Into the resulting few seconds of peace, the monkey spoke with its teeth exposed. “All that matters is the result. You are too concerned with meaningless methodology. To ask or not to ask, silence is silence. In the end, irrelevant.”
“The methodology only stops mattering when you cease living.” Devick cackled. “Maybe its unreasonable, but so long as you cling to life…”
Just as the three borrowed powers faded and the pillar of light vanished almost entirely, the portal released a gurgling burp. Rapidly, the threshold of energy swelled to almost triple its previous size. And from its depths-
First came a massive head, covered in scales wrought of gleaming sapphires. A long neck emerged, taut with the muscles to support the massive maw. Then came the hulking body with its massive wings pressed to its side. Its obsidian claws clicked against the ground as it forced its way through a portal not designed for a creature of that size. Already, a chill wind rose in the surrounding vicinity.
Soon a full Frost Dragon Broodmother forces its way out through the portal. The majestic creature spread its wings, raised its head, and roared.
The chill aura the dragon trumpeted was almost immediately devoured by the other forces at play in the chamber. But its massive bellow was a different sort of signal; as it roared, another dozen massive portals condensed in the surroundings. More Frost Dragons wormed their way out of portals, looking weirdly similar to cats forcing their bodies underneath doorframes. And while their frosty images couldn’t exist on their own, they could rise together in the first inklings of a new sort of current.
Devick didn’t say anything to the monkey. She just stood by its side and observed.
The dragons were only first, likely due to their speed. They spread their wings and took a few tentative beats, lifting their hulking frames off the ground and spiraling up to join a fading bearwoman. In their wake, wave after wave of other reinforcements poured out of the portals. Riders and Heralds, atop rhinoceroses, spiders, and camels. Winged Serpents moved in small squads with rotating circles of runes around them. And finally came the humanoids, individuals whooping and blazing with their individual images. Each brought a small note of support, a small ripple.

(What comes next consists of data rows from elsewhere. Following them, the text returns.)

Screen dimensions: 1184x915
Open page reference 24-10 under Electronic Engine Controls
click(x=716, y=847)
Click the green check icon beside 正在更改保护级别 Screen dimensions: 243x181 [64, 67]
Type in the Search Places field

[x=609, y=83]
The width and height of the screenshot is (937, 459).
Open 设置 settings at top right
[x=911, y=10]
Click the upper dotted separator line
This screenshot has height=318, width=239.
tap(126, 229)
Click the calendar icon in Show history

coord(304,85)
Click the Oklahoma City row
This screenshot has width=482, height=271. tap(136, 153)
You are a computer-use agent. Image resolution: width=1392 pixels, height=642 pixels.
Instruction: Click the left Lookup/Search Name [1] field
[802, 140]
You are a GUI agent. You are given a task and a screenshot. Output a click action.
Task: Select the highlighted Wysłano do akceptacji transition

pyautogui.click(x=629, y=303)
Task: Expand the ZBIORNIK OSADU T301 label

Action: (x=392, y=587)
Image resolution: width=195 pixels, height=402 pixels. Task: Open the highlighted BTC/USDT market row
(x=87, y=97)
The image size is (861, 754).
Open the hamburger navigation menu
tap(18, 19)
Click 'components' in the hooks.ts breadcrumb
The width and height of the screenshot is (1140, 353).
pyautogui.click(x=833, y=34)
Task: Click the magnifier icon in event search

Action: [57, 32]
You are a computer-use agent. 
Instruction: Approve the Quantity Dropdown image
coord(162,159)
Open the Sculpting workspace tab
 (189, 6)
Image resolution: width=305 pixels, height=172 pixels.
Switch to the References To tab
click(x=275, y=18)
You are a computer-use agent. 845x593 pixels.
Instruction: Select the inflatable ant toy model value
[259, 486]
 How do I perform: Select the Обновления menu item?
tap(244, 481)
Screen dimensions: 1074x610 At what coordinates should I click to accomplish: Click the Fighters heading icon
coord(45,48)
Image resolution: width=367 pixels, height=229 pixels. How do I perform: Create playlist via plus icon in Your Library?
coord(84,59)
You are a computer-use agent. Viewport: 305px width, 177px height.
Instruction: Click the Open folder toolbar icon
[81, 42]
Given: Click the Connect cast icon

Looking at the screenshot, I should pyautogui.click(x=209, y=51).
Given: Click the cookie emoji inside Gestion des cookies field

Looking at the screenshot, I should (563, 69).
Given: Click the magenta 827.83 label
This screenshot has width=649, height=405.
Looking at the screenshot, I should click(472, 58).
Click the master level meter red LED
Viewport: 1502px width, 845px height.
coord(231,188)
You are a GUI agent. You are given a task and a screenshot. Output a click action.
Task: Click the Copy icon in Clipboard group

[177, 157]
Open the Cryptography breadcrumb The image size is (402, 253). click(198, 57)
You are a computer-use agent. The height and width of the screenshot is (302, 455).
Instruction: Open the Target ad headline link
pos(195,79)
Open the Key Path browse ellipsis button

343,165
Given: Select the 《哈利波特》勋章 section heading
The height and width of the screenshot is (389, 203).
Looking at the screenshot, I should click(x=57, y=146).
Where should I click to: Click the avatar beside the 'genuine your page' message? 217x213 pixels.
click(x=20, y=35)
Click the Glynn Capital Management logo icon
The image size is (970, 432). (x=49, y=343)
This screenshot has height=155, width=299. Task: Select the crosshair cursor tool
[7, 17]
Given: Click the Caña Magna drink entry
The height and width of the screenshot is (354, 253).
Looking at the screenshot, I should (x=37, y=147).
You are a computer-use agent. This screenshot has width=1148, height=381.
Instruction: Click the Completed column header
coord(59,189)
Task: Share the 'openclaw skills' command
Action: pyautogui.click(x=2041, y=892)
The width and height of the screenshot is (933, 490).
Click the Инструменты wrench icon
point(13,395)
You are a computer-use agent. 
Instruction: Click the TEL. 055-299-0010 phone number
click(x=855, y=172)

They turned in unison and climbed a manifesting staircase of energy, moving to lend their power to the Ghosthound’s weakening Knight. With ice and fury at the tip, a new pillar of light was formed from ten thousand individuals who had heard the Ghosthound’s call. Just as Pine’s dark subconscious had begun to move, it was halted with a resounding crash.
With the fate of the Nexus in the balance, the Alpha Cosmos stepped up against the monsters of the outer multiverse.
They bought Randidly Ghosthound a little more time to overcome an Eternity.